五年たったころ、母親は毎晩あの赤子が出てくる夢に悩まされるようになった。親族たちは話し合い、あの赤子をちゃんと弔ってやろうと決まった。開かずの間となっていたその部屋は五年ぶりに開かれることになったのである。あの赤子の父と母、そして父方の祖父と祖母は意を決して向かった。それぞれの扉に付けられていた錠は油が切れていて、開けるのにしばらく時間がかかった。そうして一番最後の錠を開け終え、扉をほんの少し開いたところでみな驚いた。祖母は短い悲鳴を上げ、あわてて自分の口を両手でおさえていた。あの部屋から光が漏れたのである。

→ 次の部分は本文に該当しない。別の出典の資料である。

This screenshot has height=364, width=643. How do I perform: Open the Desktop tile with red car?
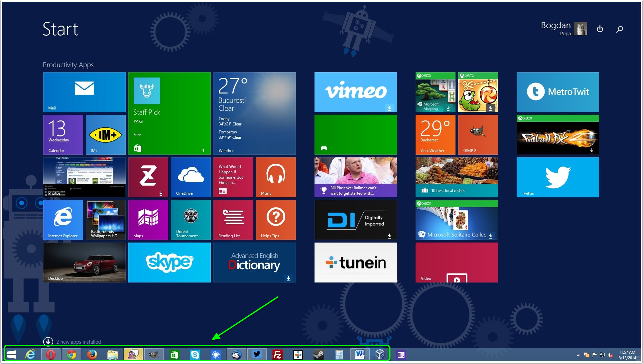(84, 262)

暗闇であるはずの部屋だったが、少し開いたそのスキ間からうすい金色の光があふれるように漏れてきたのだ。しばらく躊躇していたが、扉はひと思いに開け放たれ、その光の源が明らかになった。部屋の中央に一人の若い男が立っており、その男の全身が輝いていたのである。
「お久しぶりです、お父さん、お母さん。それにおじいさん、おばあさん」その男の言葉に父親は(そんなはずはない)といおうとしたが、その男の顔が自分の若いころに似ていることに気づいて言葉を飲んだ。
しばらく沈黙があるなか母親はショックのあまり気を失って倒れ、間もなく祖父がシャベルで男に殴りかかった。しかしそれが男に触れたかと思った瞬間、音もなくシャベルは粉々になり宙に消えてしまった。その男はまばたきすらせず、少し笑むような表情を見せ、「誰も私を止めることはできません」そういって壁へ向かって右手をかざした。途端に数枚の壁はちょうど人が通れるほどの穴があき、男は何も慌てる様子もなく外へと歩みを進めた。親族も無意識にゆっくりと男の後を追っていた。
外は雲ひとつない快晴だった。満五歳であるはずの男は、初めて見る外の世界をさほど驚くこともなく見回し、
「さあ、世界を作り変えましょう。今日が終わりの始まりです」そういって遠くに見える高層ビルに向けて右手をかざした。すぐにビルは上部から急速に粉塵と化し、風に吹かれるまま消えていった。中にいた人々もろともである。男はそうやって高い建物から順に、この世から?き消していくのだった。
この男のような魔神が世界中に現れ、みんな同時刻に事を始めたのだ。悪しき文明を崩壊させる聖なる行いは数日で終り、新しい時代が幕を明けたのである。